After retrieving his phone, Michael turns around and is shocked to see a red swastika spray-painted on the atrium wall above a staircase. He drops his phone, cracking the screen. At that moment, Mr. Kennedy appears and asks Michael if he is responsible. Michael asks the reader rhetorically why “the only Dominican kid in the whole school” would “draw a racist symbol” (7). Mr. Kennedy calls the police.
Seventh-grader Lincoln “Link” Rowley and his friends, Jordie Duros and Clayton Pouncey, are pulling a prank with their friends, Sophie Tavener and Pamela Bynes. They are depositing 80 pounds of fertilizer in the remote paleontology office of Wexford-Smythe University, a university in Massachusetts. The paleontologists are in Chokecherry to research locally discovered “dinosaur poop” that has been fossilized (8). As the boys tip the manure through a mail slot, car headlights shine on them. All the kids run away except Link, who is “literally holding the bag” (10). The woman in the car recognizes him as “George Rowley’s boy,” and he knows he is busted (11). His father has already taken him out of sports—Link’s source of popularity at school—due to previous pranks.
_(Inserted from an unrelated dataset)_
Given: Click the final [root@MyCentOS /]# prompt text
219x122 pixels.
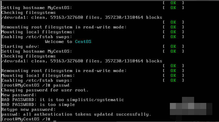Looking at the screenshot, I should [26, 119].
His father is a real estate agent with investments in town. According to Link, his father believes the paleontologists are an opportunity to make Chokecherry the next Disney. Link believes the scientists and their children, who attend his school, think they are too good for the town. His father, however, hopes an important find will make Chokecherry the “dinosaur capital of North America” (13). Link believes his father is angry not because of the prank itself but because of who the prank targeted. As they argue in the car, his father’s phone rings, and he abruptly turns the car around, saying, “There’s trouble at the school” (14).
When Dana Levinson arrives at Chokecherry Middle School, she notices that students are looking at her, the only Jewish student at school, and whispering. She has grown used to being “the new kid” (15). Her father is one of the university’s paleontologists on the dinosaur dig, and she is used to moving, but Chokecherry is more isolated than she has previously experienced. Entering the building, she notices the custodians attempting to adjust a large tarp over the wall, but it falls down, revealing the swastika. Her classmates take out their phones and snap photos until the principal, Mr. Brademas, orders them to clear the area.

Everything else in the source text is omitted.